Task data »
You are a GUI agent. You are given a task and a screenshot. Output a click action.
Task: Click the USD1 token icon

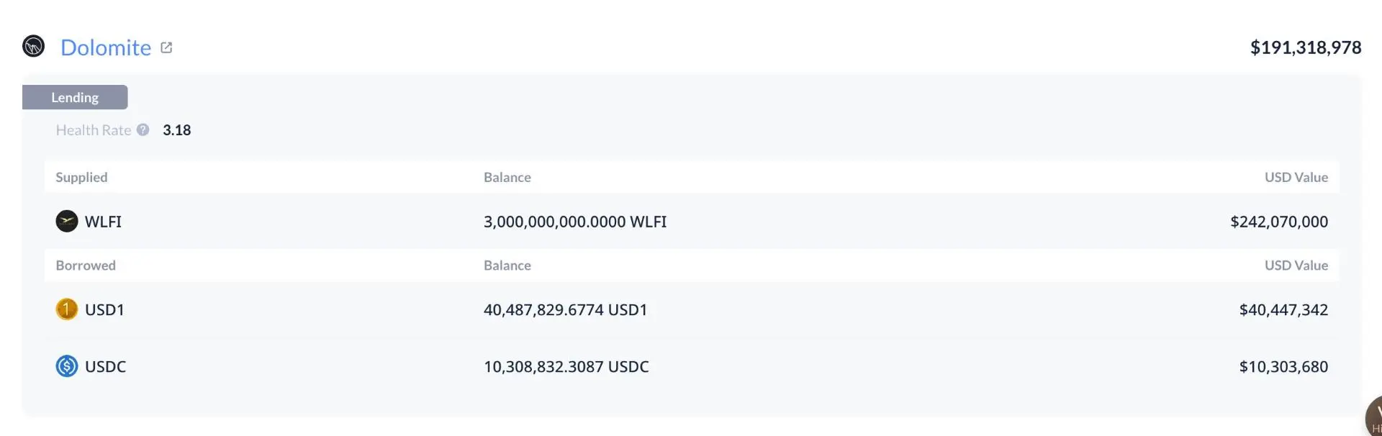[67, 309]
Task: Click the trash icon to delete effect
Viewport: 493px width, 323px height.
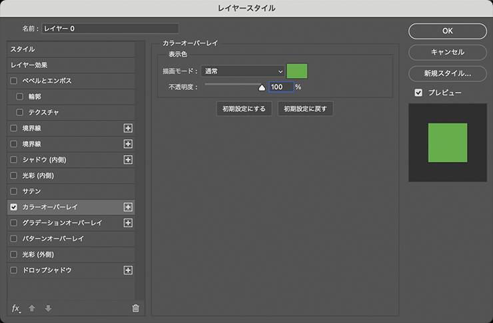Action: [136, 308]
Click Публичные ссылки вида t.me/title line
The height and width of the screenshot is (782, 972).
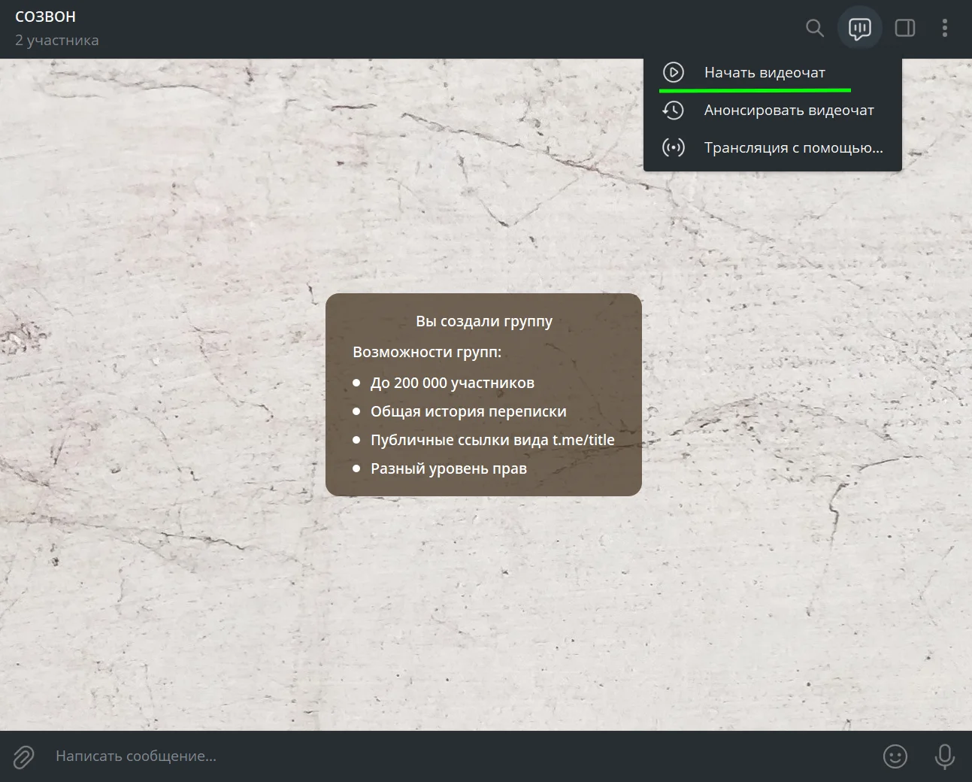click(492, 440)
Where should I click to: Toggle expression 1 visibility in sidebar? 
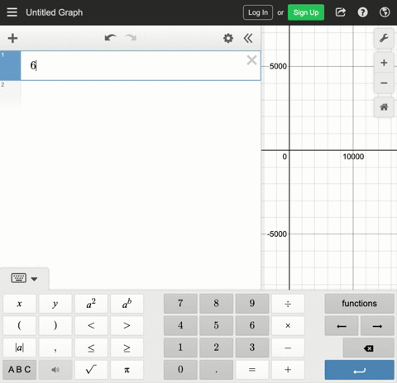10,65
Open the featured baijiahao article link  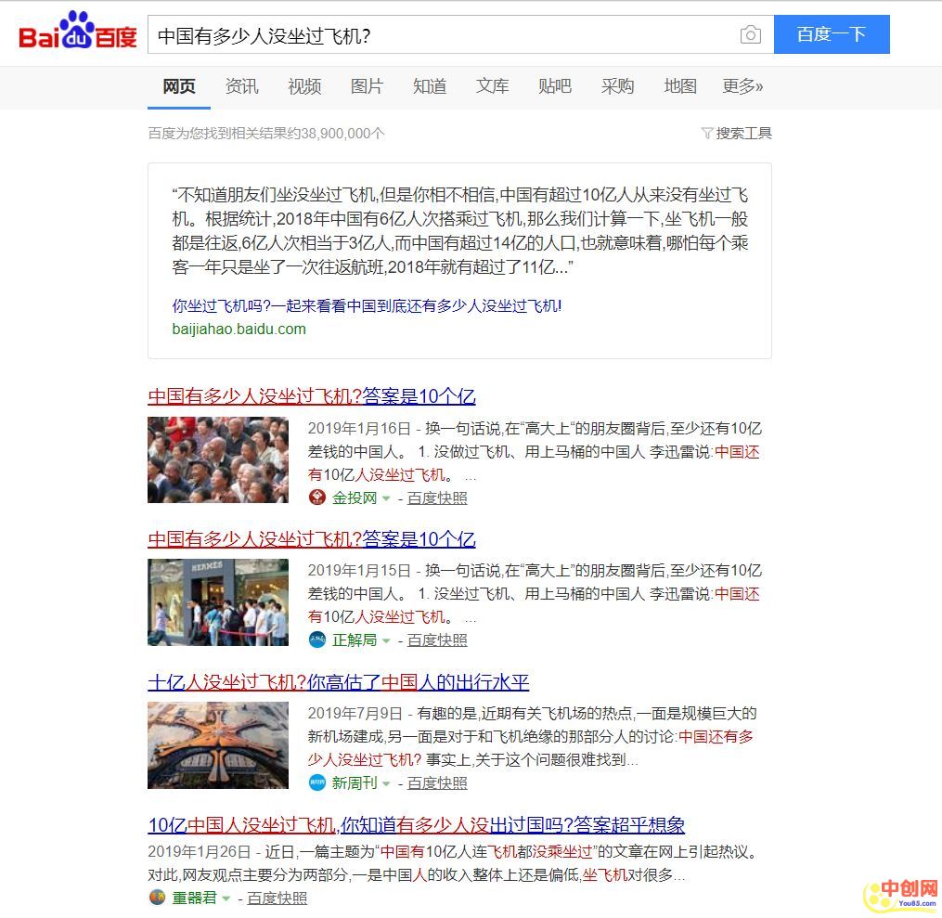367,305
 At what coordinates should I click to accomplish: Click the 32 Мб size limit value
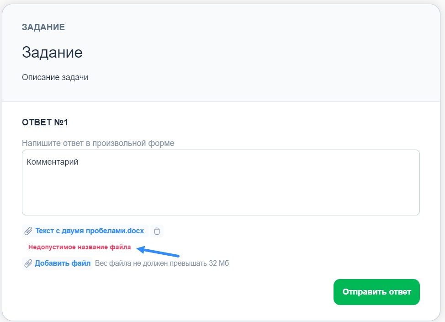tap(219, 263)
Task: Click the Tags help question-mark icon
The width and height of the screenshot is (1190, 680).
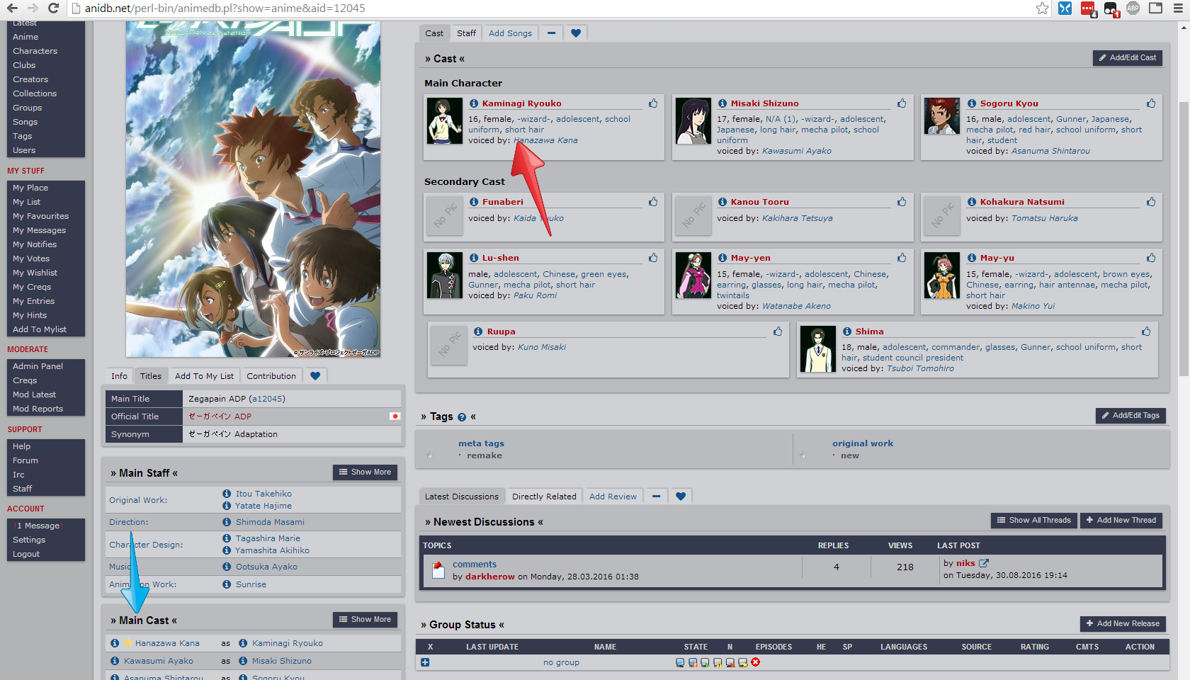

Assignment » Starting at the line that contains "Task: Click the Tags help question-mark icon", reproduce every line through the last one in the records exactly, and omit all pictures.

Written response »
Task: Click the Tags help question-mark icon
The width and height of the screenshot is (1190, 680).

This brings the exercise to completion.